So wurden in China Dolmetscher bestraft, die absichtlich falsch übersetzten

Bestrafung Dolmetscher
Wer absichtlich falsch dolmetschte, wurde im alten China durch Zufügung körperlicher Schmerzen auf die Kniekehlen bestraft.

Im chinesischen Kaiserreich gab es offenbar eine spezielle Strafe für Sprachmittler, die absichtlich falsch aus einer Sprache in die andere übertrugen, entweder aus Eigennutz oder weil man sie bestochen hatte.

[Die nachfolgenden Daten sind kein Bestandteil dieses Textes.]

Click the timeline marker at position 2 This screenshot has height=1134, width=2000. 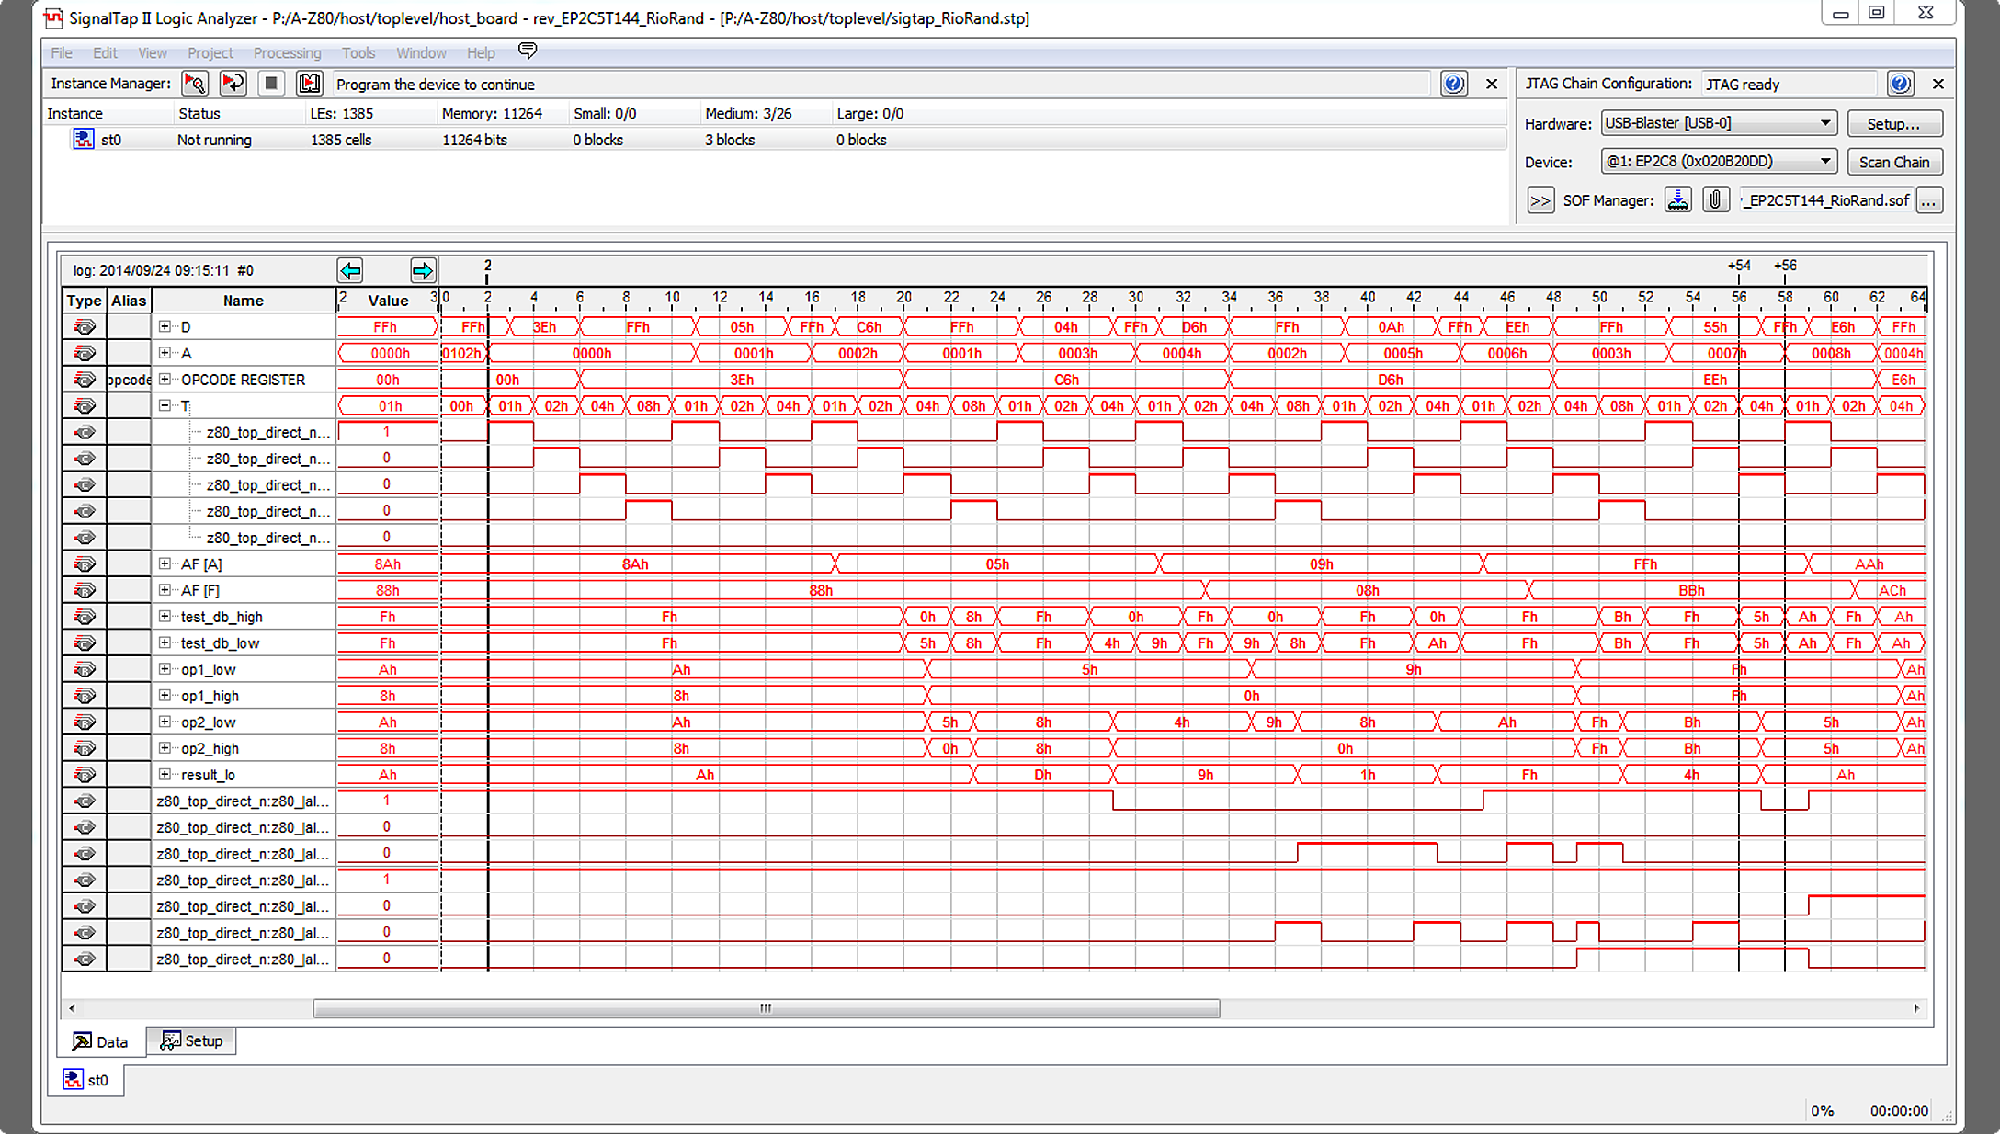(489, 268)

In dem 1801 in London erschienenen Buch The Punishments of China wird deren Vollstreckung bildlich dargestellt und auf Englisch und Französisch beschrieben:

PUNISHING AN INTERPRETER.

A LARGE piece of bamboo cane is placed behind his knees; this is trampled upon by two men, one standing on each end, and who convey more or less pain, as they approach to, or recede from, his person. A punishment, decreed against interpreters, detected of wilful misinterpretation.

PUNITION D’UN INTERPRÈTE.

ON place derrière les genoux du coupable, une grande morceau de bambou, qui est foulé aux pieds par deux hommes, placés debout aux deux extrémités, et qui lui causent plus ou moins de douleur, selon qu’ils approchent, ou s’éloignent, de sa personne. Cette punition a lieu pour les interprètes, convaincus de mauvaise interprétation, faite de propos délibéré.

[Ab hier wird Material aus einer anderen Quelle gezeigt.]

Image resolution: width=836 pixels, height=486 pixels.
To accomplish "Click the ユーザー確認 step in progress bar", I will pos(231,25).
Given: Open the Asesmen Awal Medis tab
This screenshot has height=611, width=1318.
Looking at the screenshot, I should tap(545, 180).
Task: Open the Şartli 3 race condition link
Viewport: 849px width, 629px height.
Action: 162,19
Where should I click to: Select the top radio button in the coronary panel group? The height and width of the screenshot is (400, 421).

Es handelte sich also nicht – wie heute üblich – um eine Geld- oder Freiheitsstrafe, sondern um eine klassische Körperstrafe. Die Züchtigung sollte vorübergehend Schmerzen zufügen. Dabei nahm man aber billigend in Kauf, dass auch ein bleibender körperlicher Schaden entstehen konnte, etwa wenn die Kniescheiben zu Bruch gingen, weil die Vollstrecker zu heftig auf dem Bambusstab herumhüpften.

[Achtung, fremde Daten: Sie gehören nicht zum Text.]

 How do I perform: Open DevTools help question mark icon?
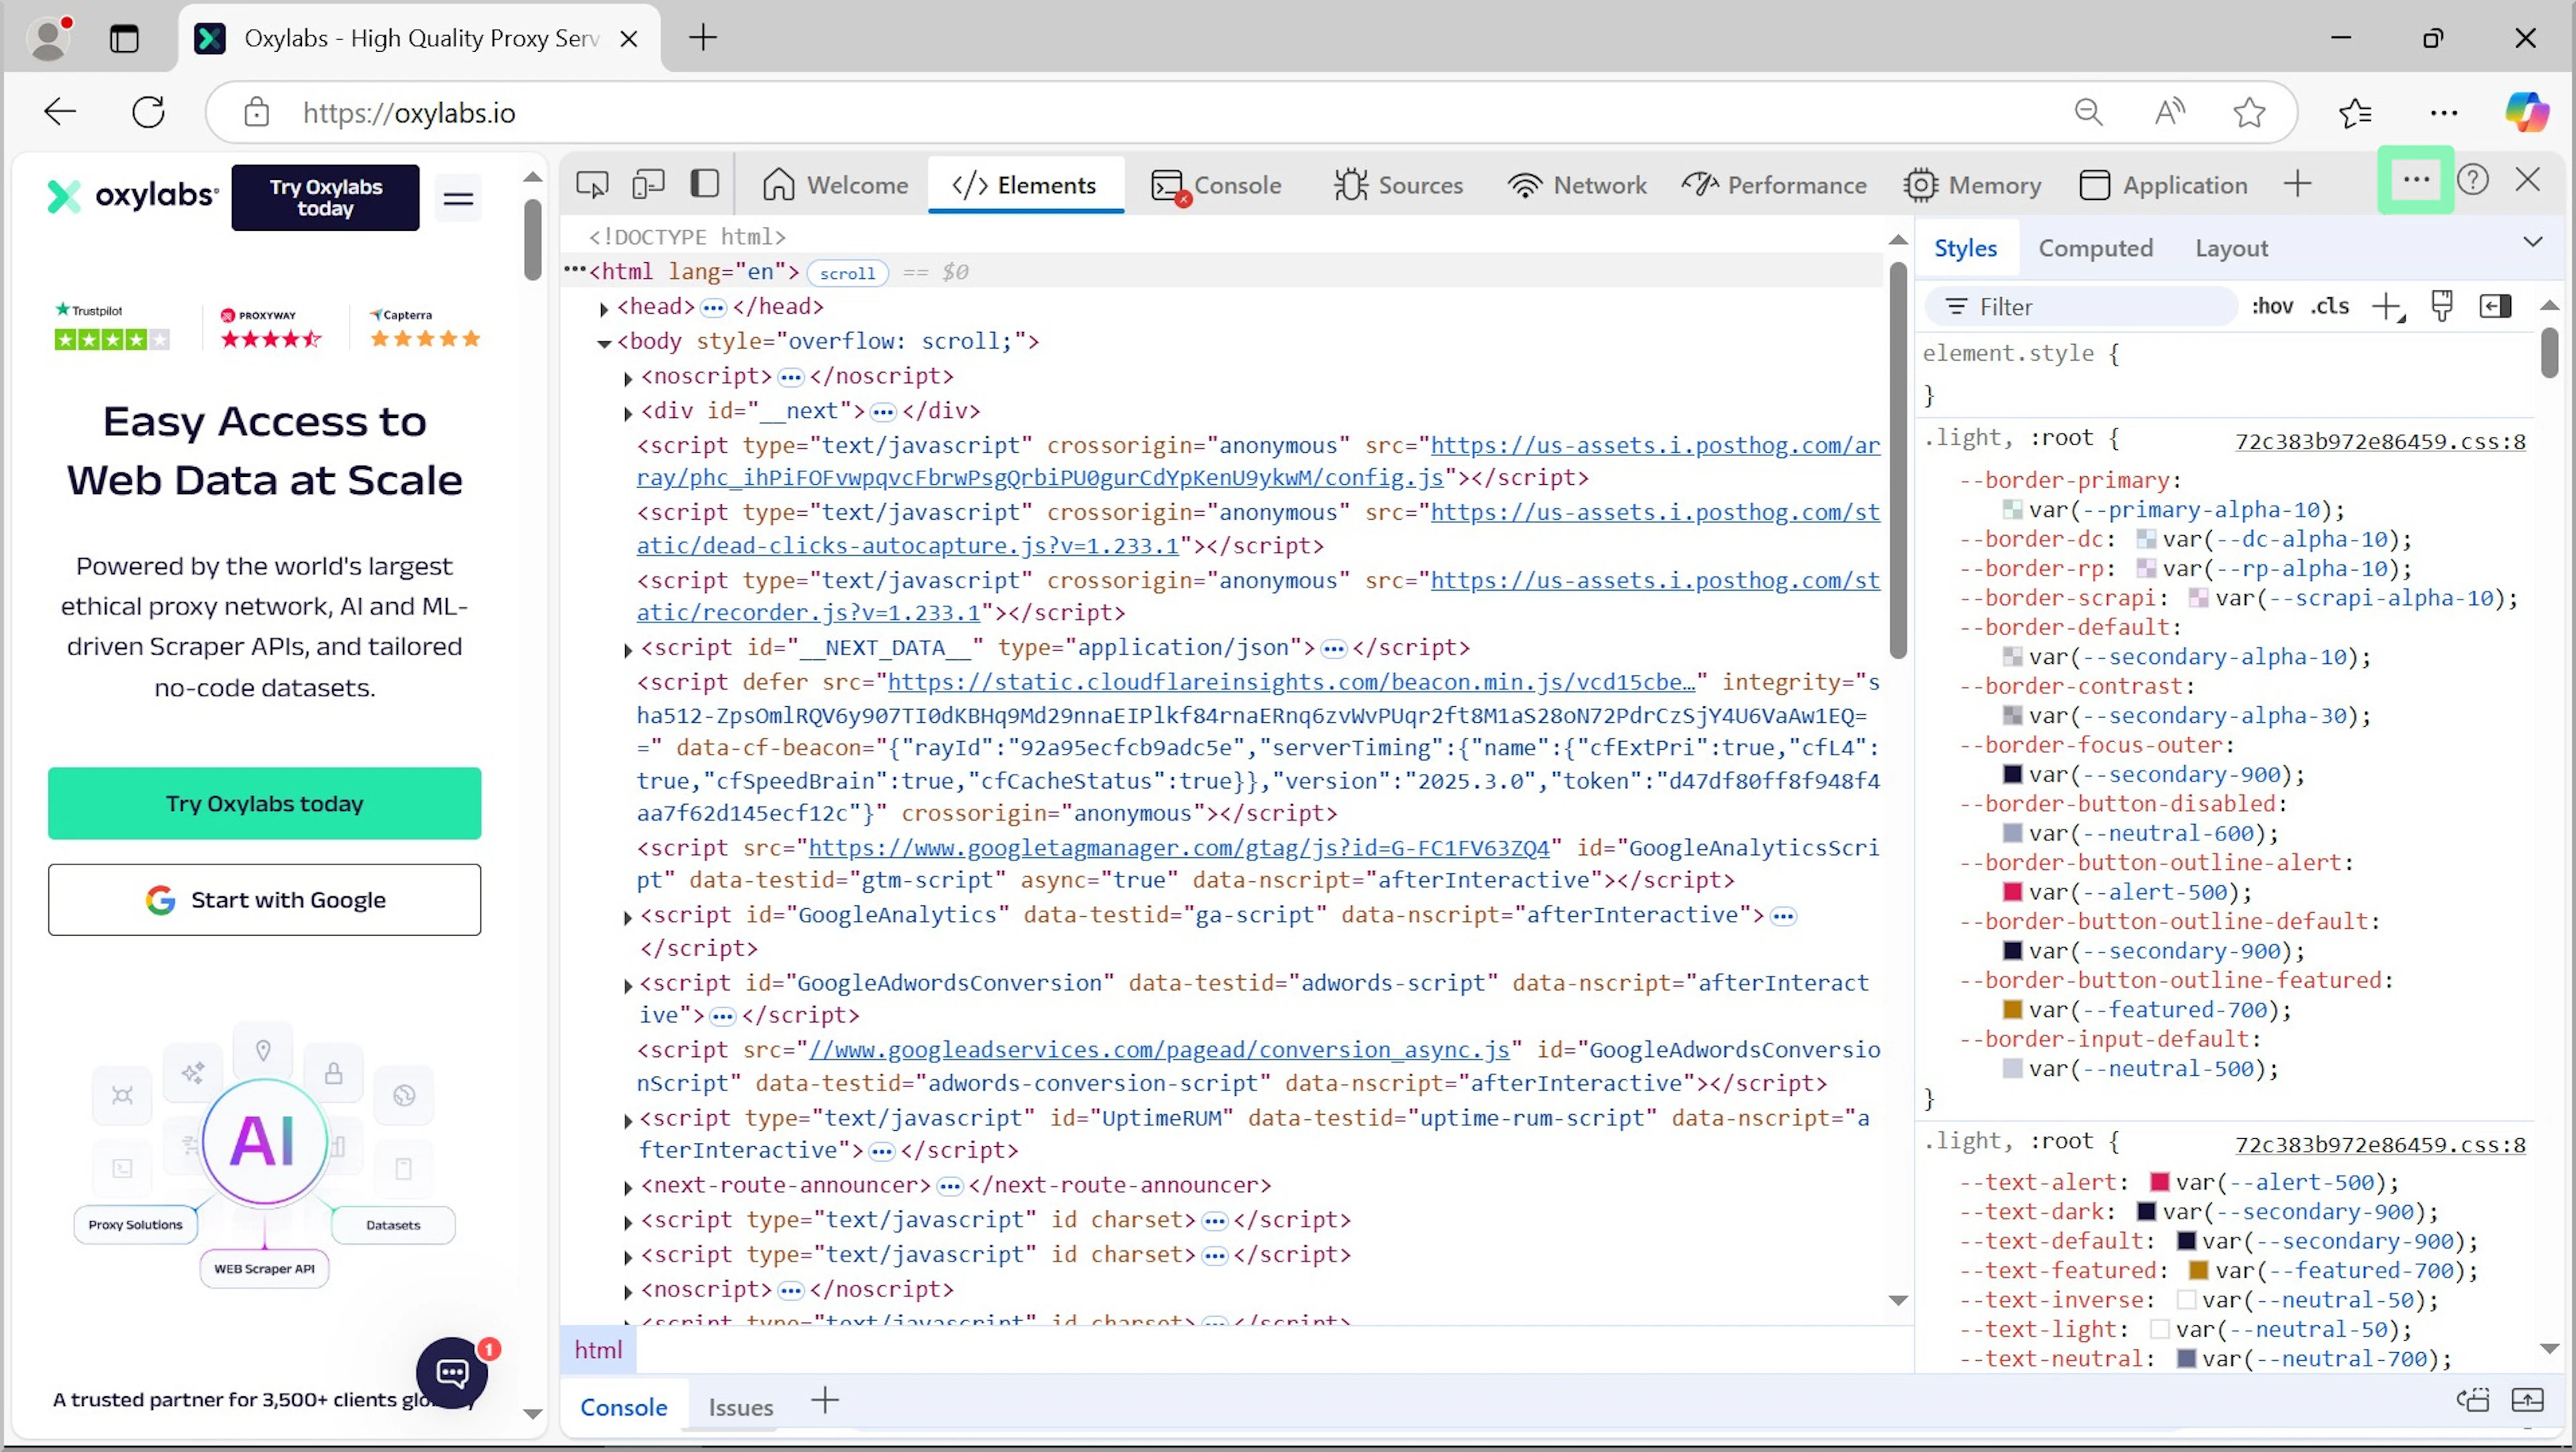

Der Ausdruck interpreter umfasst hier mit ziemlicher Sicherheit sowohl die mündliche als auch die schriftliche Form der Übertragung. Die strenge begriffliche Unterscheidung zwischen dem Dolmetschen (mündlich) und Übersetzen (schriftlich) ist ein Phänomen der Gegenwart.

In dem Werk werden auf 22 Bildtafeln typische Strafen der Zeit um 1800 darstellt und erläutert: von der Prügelstrafe durch Schläge mit dem Stock über Kuriositäten wie das schmerzhafte Verdrehen der Ohren und verschiedene Formen des Prangers bis hin zum Tod durch Strangulation oder Enthauptung.

Richter
Ein Beschuldigter wird vor den Richter geführt.

Bibliografische Angaben

  • George Henry Mason (1801): The Punishments of China. London: W. Miller.
    54 Seiten mit 22 Abbildungen. Ein Exemplar aus der New York Public Library wurde von Google Books eingescannt und der Öffentlichtkeit zugänglich gemacht.